[DATA TO EXAMINE — start]
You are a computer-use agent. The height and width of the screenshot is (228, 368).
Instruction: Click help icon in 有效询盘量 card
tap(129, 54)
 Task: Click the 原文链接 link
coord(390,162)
[DATA TO EXAMINE — finish]
[DATA TO EXAMINE — start]
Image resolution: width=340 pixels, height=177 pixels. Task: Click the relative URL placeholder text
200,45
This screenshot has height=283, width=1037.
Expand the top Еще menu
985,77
[DATA TO EXAMINE — finish]
[DATA TO EXAMINE — start]
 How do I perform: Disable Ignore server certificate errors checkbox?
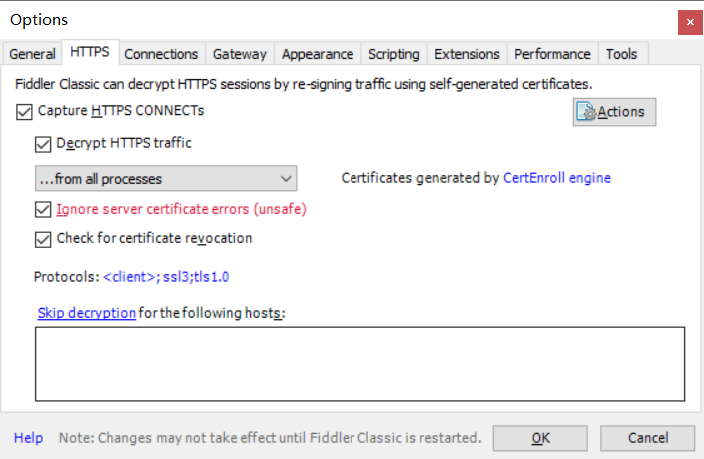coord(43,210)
[DATA TO EXAMINE — finish]
## WHAT YOU HAVE TO DO
Copy every line from the material in which the word "screenshot" can be found.

## SOLUTION FOR THIS PROBLEM
You are a computer-use agent. The height and width of the screenshot is (228, 368).
This screenshot has height=283, width=1037.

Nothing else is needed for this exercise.